Nei nostri giorni, ormai molto spesso, si sente la parola “bioetica” legata a varie situazioni definite “limite” che riguardano la vita dell’uomo.
Ma cosa si vuole intendere col termine “bioetica”?
Il termine nasce ad opera dell’oncologo Van Rensselaer Potter, nel 1970, quando compare per la prima volta il suo articolo “Bioethics. The science of survival”.
L’anno successivo questo stesso articolo diventa il primo capitolo di un suo volume, Bioethics. Bridge to the future.
Ma la bioetica, nel senso proprio del termine, nasce sì negli Stati Uniti, ma non soltanto ad opera di Potter, che appunto le assegnò il nome ed un determinato significato. Per lui, con questo termine, si doveva formare una nuova disciplina che mettesse insieme sia la conoscenza biologica che la conoscenza dei valori umani.
Potter, infatti scriveva, in Bioethics. Bridge to the future, Englewood Cliffs (N. J.) 1971:
“Ho scelto la radice bio per rappresentare la conoscenza biologica, la scienza dei sistemi viventi; e ethics per rappresentare la conoscenza del sistema dei valori umani.”
Il pericolo intravisto, e che poi si è rivelato reale, era quello di una spaccatura tra il sapere scientifico ed il sapere umanistico, tra i valori etici e i fatti che riguardano la biologia.
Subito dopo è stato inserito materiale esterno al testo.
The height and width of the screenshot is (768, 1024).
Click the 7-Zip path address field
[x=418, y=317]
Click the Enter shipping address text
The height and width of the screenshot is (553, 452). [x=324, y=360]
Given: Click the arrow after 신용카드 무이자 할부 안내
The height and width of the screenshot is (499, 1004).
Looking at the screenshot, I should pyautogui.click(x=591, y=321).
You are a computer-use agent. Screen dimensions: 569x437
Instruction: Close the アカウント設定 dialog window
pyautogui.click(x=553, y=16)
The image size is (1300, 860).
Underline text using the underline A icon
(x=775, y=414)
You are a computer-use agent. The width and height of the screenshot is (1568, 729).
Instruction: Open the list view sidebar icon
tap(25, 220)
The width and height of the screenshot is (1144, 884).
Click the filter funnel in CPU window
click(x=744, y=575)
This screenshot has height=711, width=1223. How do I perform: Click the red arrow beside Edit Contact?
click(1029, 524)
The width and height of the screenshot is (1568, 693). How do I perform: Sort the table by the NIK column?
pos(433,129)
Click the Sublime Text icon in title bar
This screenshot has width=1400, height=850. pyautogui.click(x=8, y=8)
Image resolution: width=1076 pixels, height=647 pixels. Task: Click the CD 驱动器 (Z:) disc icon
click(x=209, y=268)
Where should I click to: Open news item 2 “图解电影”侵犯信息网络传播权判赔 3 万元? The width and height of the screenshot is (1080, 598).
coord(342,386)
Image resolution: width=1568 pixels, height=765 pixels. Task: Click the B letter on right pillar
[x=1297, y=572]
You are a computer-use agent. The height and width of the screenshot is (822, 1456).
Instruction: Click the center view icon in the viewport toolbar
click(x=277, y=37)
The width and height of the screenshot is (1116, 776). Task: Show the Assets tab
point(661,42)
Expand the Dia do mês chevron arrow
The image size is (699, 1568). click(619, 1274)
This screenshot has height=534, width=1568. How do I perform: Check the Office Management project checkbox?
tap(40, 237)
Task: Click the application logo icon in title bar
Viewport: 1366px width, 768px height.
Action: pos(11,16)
La bioetica, da Potter, viene vista come una scienza “particolare” e “necessaria”, perché da solo l’istinto di sopravvivenza non era più sufficiente, e quindi era indispensabile una scienza nuova che assicurasse proprio questa “sopravvivenza”. Questa scienza, Potter, la vede proprio nella bioetica.
Lo scopo di quest’ultima, doveva essere di fare come da “ponte” tra le conoscenze scientifiche e quelle umanistiche, cercando quindi di tutelare la vita umana e non solo. Il raggio d’azione della bioetica sarebbe dovuto essere l’uomo, ma anche ogni suo intervento sulla vita in generale. Quindi il concetto di bioetica doveva abbracciare un campo molto più ampio, comprensivo pure del mondo in cui l’uomo vive, della natura, dell’atmosfera, ecc…
Ecco perché il concetto di bioetica, sarebbe più ampio rispetto a quello dell’etica medica tradizionale.
In effetti la concezione di bioetica, per Potter, parte da una situazione allarmistica in quanto, in quel periodo storico, c’è un incremento del processo scientifico riguardo all’ingegneria genetica. Tutto ciò fa prospettare la possibilità non soltanto di costruire nuove armi biologiche, ma anche di poter alterare le varie forme di vita, e non soltanto quella dell’uomo.
Nel corso degli anni, la bioetica diventa una disciplina vera e propria che entra a pieno titolo nell’ambito della scienza.
Ma non tutte le “bioetiche” sono uguali. Cominciano a sorgere delle differenziazioni in tale ambito che portano ad arrivare non sempre a dei punti comuni.
In Italia, per esempio, abbiamo il Comitato nazionale di Bioetica, composto da studiosi di varie ideologie, cristiani e non cristiani.
E, sempre in Italia, nasce il Centro di Bioetica dell’Università Cattolica del Sacro Cuore di Roma, dove al centro viene messa la persona umana alla luce della Rivelazione di Cristo, e si basa sulla corrente filosofica del “personalismo”.
La bioetica, basandosi su tali concetti che sono fondamentali per il rispetto della dignità della persona umana, dal momento della sua prima comparsa nel grembo materno, fino al suo termine naturale, ha un compito molto importante nell’ambito della nostra società: difendere l’uomo, la sua dignità ed integrità, ogni volta che una pseudo-scienza ne vuol fare un oggetto, anziché considerarlo per ciò che realmente è: la creatura prediletta del Creatore fatta a sua immagine e somiglianza.